Realising that they needed more material ready, Balshaw introduced Linley to his production partner Bubele Booi and their wider team, including manager Seth Kallen. Under his guidance, Linley began writing and producing, growing a pool of vibrant pop singles from which he could take his pick.
It wasn’t until November 2021 that he was finally ready to release “miss me”, a year after the demo went viral. An honest rush of storytelling, driven forward by Linley’s spoken-sung delivery, it’s laid-back and confessional. Clever and bright, it hooks with rich sentiment and explosive chorus.
Linley followed up with “wrong time”, a track that came from a Zoom writing session in the middle of lockdown. Mixing acoustic guitar riffs with a pulsing beat, it nods to Linley’s early love of Ed Sheeran while staying true to his own playful idiosyncrasy. “It’s funny to think that the song you’ve written with someone on the other side of the world in my bedroom on Zoom is out there,” he smiles.

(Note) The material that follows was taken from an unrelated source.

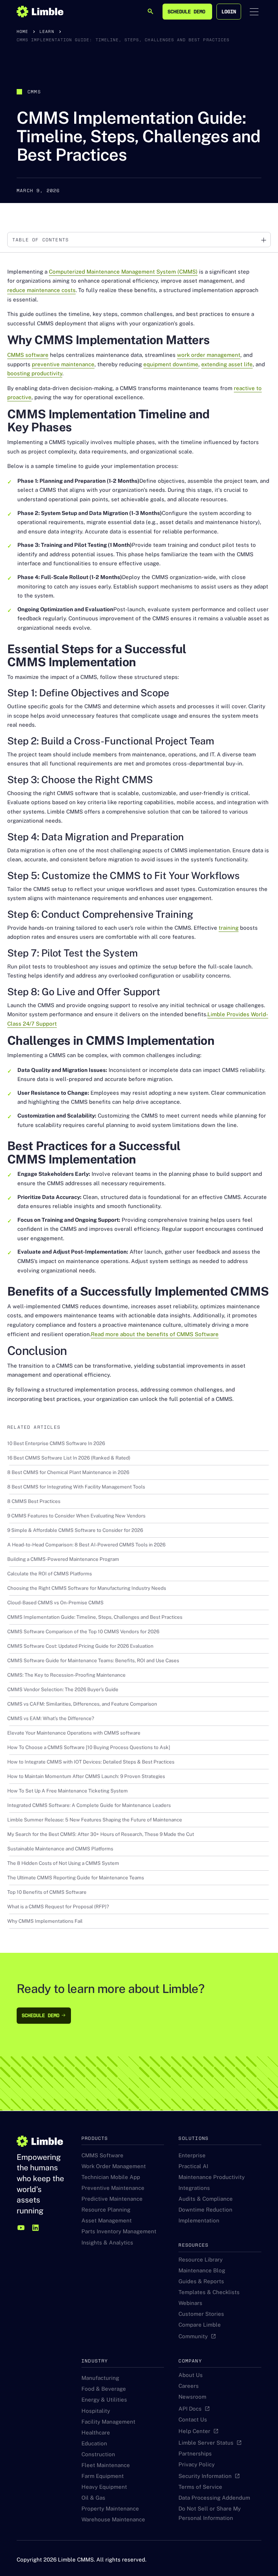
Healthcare (95, 2432)
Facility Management (108, 2422)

His latest release “i don’t wanna be yours”, the first song he ever wrote with Balshaw, tells the story of a relationship out of sync, Linley’s character trying to let his admirer down easily. “I don’t wanna get too close and break your heart tonight,” he sings over euphoric production, cushioning even the hardest of blows.
From his video posts to his music, you can’t help but be utterly charmed by Linley’s positivity and instant charisma. Even when singing about gut-wrenching heartache, he still leaves you feeling like it’s all going to be OK. “I think that if you can try and put what you are feeling into words in a song, chances are someone else has felt the same,” he explains. “I’m just trying to write something that’s honest and real, and personal to me.”